■ **Task instructions**
When the word "computer" appears in a line of the data below, list that line.

══ Records

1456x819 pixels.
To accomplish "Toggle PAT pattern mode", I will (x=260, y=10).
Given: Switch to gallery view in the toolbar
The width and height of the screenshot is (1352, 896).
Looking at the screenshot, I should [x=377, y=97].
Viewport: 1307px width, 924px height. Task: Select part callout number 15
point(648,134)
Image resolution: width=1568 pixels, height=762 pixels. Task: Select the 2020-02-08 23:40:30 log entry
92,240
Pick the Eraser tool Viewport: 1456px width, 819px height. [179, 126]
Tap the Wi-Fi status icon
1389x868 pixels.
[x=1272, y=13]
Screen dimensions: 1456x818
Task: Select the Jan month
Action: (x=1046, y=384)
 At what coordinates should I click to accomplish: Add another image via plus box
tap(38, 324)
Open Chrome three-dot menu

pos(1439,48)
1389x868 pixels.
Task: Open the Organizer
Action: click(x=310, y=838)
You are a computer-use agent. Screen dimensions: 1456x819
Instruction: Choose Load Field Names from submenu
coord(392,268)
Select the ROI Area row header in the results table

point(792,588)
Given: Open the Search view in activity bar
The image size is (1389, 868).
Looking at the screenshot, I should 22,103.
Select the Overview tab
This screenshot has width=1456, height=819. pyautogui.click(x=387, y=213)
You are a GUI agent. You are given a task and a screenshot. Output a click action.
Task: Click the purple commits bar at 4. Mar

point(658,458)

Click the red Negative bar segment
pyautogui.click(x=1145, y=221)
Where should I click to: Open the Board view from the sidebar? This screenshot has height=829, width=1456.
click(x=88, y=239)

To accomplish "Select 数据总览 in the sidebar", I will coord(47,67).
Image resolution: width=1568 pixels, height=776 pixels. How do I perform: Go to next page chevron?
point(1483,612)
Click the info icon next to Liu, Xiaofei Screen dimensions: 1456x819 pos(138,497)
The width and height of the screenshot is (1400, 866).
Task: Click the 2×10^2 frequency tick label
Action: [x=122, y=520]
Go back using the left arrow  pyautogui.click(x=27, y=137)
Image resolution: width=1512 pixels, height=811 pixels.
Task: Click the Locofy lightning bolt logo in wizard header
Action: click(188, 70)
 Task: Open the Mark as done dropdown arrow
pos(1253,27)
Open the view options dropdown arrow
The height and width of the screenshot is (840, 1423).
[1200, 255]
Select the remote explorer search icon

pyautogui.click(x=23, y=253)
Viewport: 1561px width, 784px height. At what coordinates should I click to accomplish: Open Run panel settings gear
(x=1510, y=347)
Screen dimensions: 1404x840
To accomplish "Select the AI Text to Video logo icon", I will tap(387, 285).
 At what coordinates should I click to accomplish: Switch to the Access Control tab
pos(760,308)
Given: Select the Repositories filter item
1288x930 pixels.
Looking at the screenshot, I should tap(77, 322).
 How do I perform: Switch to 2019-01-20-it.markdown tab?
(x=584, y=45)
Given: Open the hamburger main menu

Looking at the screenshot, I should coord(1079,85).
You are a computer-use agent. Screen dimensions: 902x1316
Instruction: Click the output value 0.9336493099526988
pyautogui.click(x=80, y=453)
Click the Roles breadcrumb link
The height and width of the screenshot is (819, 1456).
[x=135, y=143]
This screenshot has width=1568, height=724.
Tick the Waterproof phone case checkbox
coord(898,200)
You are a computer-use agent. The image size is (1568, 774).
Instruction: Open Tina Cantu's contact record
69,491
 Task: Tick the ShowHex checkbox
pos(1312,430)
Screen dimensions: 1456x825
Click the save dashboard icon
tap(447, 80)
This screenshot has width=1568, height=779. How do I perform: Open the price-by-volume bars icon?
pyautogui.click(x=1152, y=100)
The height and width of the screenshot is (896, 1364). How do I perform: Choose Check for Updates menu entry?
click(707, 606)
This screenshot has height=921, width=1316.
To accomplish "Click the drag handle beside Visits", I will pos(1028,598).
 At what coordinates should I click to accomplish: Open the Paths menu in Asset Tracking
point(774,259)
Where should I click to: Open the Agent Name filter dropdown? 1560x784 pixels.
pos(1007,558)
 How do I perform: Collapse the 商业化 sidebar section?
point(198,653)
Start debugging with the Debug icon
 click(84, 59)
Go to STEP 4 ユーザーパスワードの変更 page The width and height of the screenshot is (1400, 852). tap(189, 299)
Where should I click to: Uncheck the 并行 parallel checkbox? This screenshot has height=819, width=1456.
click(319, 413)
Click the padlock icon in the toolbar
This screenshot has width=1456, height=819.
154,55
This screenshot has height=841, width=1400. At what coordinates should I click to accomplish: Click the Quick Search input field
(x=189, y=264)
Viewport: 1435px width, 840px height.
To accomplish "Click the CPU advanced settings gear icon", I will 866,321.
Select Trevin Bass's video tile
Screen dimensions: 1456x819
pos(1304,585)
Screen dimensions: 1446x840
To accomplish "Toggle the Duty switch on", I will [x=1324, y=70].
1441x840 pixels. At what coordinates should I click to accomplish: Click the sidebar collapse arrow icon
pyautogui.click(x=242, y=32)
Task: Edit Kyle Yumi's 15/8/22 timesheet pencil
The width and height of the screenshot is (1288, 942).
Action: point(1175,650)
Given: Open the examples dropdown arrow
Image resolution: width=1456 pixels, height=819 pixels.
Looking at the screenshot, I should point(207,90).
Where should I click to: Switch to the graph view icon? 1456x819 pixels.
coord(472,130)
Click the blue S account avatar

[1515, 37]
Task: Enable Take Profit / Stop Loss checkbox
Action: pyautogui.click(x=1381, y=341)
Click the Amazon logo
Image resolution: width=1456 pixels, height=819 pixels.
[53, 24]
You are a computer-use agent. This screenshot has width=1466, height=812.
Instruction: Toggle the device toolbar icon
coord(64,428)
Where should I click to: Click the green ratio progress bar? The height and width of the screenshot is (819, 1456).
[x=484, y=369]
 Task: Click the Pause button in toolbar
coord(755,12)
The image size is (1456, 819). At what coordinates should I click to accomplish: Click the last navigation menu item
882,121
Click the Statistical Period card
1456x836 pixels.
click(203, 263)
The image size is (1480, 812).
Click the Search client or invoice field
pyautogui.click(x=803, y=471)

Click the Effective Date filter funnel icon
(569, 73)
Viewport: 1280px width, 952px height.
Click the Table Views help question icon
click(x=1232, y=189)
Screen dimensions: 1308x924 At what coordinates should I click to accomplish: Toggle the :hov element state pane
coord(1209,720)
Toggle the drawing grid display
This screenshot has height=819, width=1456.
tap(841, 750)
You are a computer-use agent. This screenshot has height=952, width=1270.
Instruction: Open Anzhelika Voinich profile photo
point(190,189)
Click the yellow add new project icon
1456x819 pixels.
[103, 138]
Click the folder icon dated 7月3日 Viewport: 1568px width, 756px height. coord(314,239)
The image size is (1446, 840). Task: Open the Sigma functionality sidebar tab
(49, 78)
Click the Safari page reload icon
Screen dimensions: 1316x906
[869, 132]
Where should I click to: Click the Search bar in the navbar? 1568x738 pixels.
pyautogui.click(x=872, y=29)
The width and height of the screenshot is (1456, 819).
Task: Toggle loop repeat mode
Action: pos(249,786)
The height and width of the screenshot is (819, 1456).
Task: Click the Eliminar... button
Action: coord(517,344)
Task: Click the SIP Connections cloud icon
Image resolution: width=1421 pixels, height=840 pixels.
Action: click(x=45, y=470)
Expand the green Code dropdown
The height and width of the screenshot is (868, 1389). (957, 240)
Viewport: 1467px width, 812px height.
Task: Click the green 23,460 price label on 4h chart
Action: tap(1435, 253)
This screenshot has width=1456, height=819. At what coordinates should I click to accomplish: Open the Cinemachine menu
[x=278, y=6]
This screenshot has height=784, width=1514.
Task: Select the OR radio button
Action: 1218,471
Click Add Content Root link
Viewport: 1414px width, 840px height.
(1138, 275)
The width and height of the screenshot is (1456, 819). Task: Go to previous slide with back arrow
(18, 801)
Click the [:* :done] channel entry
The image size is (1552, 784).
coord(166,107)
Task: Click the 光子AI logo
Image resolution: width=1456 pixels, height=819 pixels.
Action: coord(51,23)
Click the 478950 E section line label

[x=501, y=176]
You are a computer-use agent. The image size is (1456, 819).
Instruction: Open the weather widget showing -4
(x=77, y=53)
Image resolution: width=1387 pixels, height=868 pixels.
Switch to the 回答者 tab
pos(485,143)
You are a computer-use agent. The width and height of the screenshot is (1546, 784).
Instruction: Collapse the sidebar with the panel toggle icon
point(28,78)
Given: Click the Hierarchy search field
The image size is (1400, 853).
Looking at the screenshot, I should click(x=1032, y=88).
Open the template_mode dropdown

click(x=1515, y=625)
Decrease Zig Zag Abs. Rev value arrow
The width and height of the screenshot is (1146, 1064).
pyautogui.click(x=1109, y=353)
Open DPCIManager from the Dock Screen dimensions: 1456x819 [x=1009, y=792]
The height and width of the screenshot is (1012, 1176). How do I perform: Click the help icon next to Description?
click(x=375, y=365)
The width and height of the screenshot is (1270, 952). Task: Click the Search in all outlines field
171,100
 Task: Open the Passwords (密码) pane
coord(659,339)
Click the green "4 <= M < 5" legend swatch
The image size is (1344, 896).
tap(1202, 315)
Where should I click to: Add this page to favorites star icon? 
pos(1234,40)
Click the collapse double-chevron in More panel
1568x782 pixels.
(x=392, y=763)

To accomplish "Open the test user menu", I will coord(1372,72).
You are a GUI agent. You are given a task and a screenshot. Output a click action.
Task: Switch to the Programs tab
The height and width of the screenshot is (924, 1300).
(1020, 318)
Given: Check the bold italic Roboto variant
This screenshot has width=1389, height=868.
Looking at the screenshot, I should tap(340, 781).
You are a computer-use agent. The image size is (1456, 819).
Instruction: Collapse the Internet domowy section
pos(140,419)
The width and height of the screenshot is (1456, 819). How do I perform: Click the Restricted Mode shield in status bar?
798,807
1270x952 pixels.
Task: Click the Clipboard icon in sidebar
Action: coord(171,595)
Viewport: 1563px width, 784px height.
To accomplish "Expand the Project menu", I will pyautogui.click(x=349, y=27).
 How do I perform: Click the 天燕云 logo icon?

════

■ **Reply**
You are a computer-use agent. Screen dimensions: 1456x819
You are a computer-use agent. Screen dimensions: 902x1316
You are a computer-use agent. The image size is (1568, 774).
You are a computer-use agent. This screenshot has width=1466, height=812.
You are a computer-use agent. This screenshot has height=952, width=1270.
You are a computer-use agent. The image size is (1456, 819).
You are a computer-use agent. The width and height of the screenshot is (1546, 784).
You are a computer-use agent. The image size is (1456, 819).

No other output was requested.